Friday, 31 December 2010

Farewell, 2010!

We're bidding a fond farewell to 2010 today after a year that had many highs (and a few lows) for the cruise industry - and a LOT to remember fondly.

For us at World of Cruising magazine, it was a year of Adventure - or adventure cruising, to be more precise.

We chose this year to highlight a growing and inspiring trend in expedition-style voyaging, with trips to awe-inspiring Chilean Patagonia (above) with Nomads of the Seas, the Norwegian Arctic with Hurtigruten, the islands of the Pacific North-West with Cruise West, the Brahmaputra River in India, offbeat Alaska with American Safari Cruises and the Canadian Arctic with Inuit Indian company Cruise North Expeditions.

Along we way, we have also highlighted the brilliant opportunities for adventure-cruise excursions with Lindblad Expeditions, Zegrahm Expeditions, Orion Expedition Cruises, Aqua Expeditions and Noble Caledonia.

It all adds up to an unequalled array of choice in this niche area of cruising, but one that is likely to grow still further in 2011.

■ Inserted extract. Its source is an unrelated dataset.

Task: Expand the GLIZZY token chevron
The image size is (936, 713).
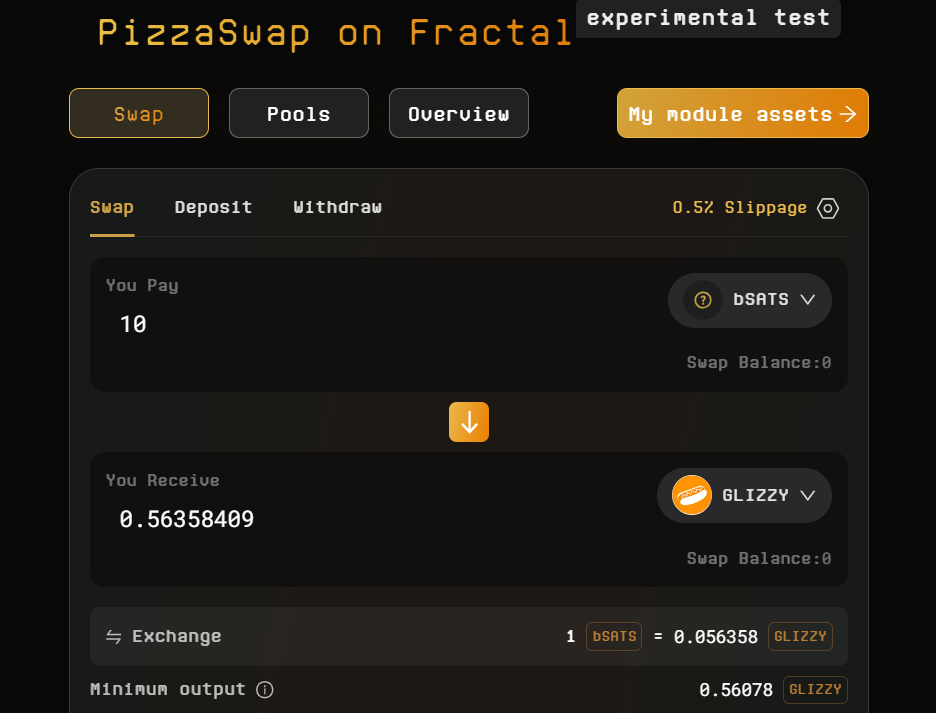Action: click(x=808, y=495)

We have also welcomed a superb line-up of new vessels, notably P&O's Azura, the grand Queen Elizabeth of Cunard, Holland America's Nieuw Amsterdam, the amazing Allure of the Seas of Royal Caribbean, the chic Le Boreal of Ponant Lines, NCL's immense Norwegian Epic and the Celebrity Eclipse, the latest of Celebrity's Solstice-class vessels which are quickly establishing themselves as the gold standard in the large premium category.

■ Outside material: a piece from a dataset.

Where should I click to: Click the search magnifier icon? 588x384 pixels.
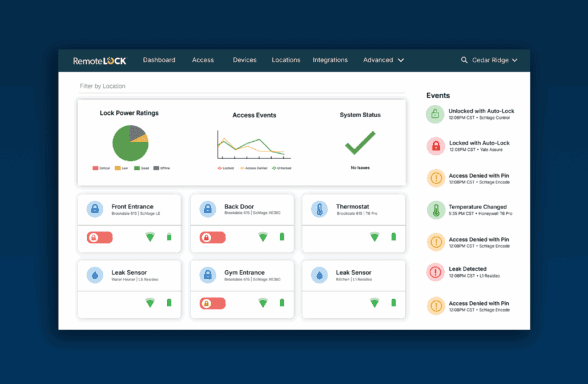click(x=464, y=60)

From the personal point of view, it was hard to beat our trip to Chile with Nomads, where we discovered not only a peerless cruise experience, but a stunning part of the world and unfailingly friendly people.

And then, going from one extreme to the other (arguably the smallest ship in the world to the largest), our time aboard the new Allure of the Seas was also eye-opening, with the entertainment on this colossus of the seas raising the bar in this field yet again.

On the negative side, we were dismayed by the example of the Carnival Splendor, which suffered a fire and major power failure on the Mexican Riviera in November, requiring it to be towed back to port with some seriously disgruntled passengers. One subsequent report suggests Carnival have a problem with their safety procedures for dealing with fires at sea, and we sincerely hope that the right lessons are learned from this incident.

Royal Caribbean's Brilliance of the Seas then hit seriously rough weather in the Med earlier this month, with the ship suffering minor internal damage and a number of passengers being hurt, several with broken limbs. It was a salutary reminder that the sea still has power to make cruise ships distinctly wary about where, and when, they cruise.

Sadly, we also saw the demise of a long-time specialist operator, as Cruise West went bankrupt as they became a belated victim of the big recession that has affected large parts of the travel industry.

Happily, these remain exceedingly rare examples of the negative side of a business that continues to boom and attract new devotees on a daily basis. For the millions now cruising, it is still a source of almost endless fun and fascination; great value for money; and superb travelling style, with the vast array of ports of call now available.

Or, as we like to say at World of Cruising, it is just one more great adventure!